A monster right out of one of my nightmares and it was headed straight for us.

“Don’t come closer,” I warned when he got within eight feet of us.

But it was too late. The vampire’s chest hitched as he inhaled my scent.

Declan had told me once that vampires didn’t actually need to breathe. They did it more out of habit from having once been human than out of true necessity. I wouldn’t exactly call them undead—they were still a strange and unnatural form of the living—but they were no longer human.

And this particular non-human wanted a taste of me. I guess he hadn’t gotten the memo about Jillian Conrad, Nightshade carrier. Tasty death on legs.

The vampire didn’t hesitate. He lunged for my throat, no conversation, no explanation, just a need to feed. Jackson had said that the vampires here were kept near starving so they’d make for better test subjects.

This one wanted blood, my blood. Buckets of it. And he wasn’t willing to negotiate.

CHAPTERTHIRTEEN

Before I felt morethan the vampire’s cool breath on my throat, Declan grabbed him and threw him against the wall. I heard several bones crack with the impact, but the monster leaped back up to his feet immediately as if he felt no pain.

“I’m so hungry,” he hissed at me.

“Too bad.” I staggered back as he drew closer again. I’d let the thing bite me so my blood would kill him, but then I’d run the risk that he’d kill me, not to mention that a loss of blood weakened me. I knew I needed all my strength if Declan was already weakened.

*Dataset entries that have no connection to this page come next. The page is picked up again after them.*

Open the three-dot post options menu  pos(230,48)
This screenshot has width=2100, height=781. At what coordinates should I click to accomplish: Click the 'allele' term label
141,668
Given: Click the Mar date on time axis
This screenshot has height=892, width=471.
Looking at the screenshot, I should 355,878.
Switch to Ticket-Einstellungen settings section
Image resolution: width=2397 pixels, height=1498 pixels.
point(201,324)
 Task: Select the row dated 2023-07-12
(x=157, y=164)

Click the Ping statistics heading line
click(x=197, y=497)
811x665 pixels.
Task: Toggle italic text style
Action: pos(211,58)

He didn’t get the chance to bite me. Declan grabbed the vampire’s head and twisted it sharply to the side. There was a sickening crack. He fell to the ground in a heap only inches from my feet, his black eyes staring upward. Cold sweat slipped down my back.

“Is...is he—?” I stammered.

“No. He’d be ash by now if he was dead. It’ll take him a few minutes to recover.”

I gaped at him. “A few minutes to recover from a broken neck?”

“Yeah. Come on.” Declan grabbed my hand and pulled me along the hallway with him.

The fluorescent overhead lighting flickered out completely, plunging us into complete darkness. A couple of seconds later there was a whirring sound as the emergency system came on. There still wasn’t much light, only enough to see the vague outline of where we were going.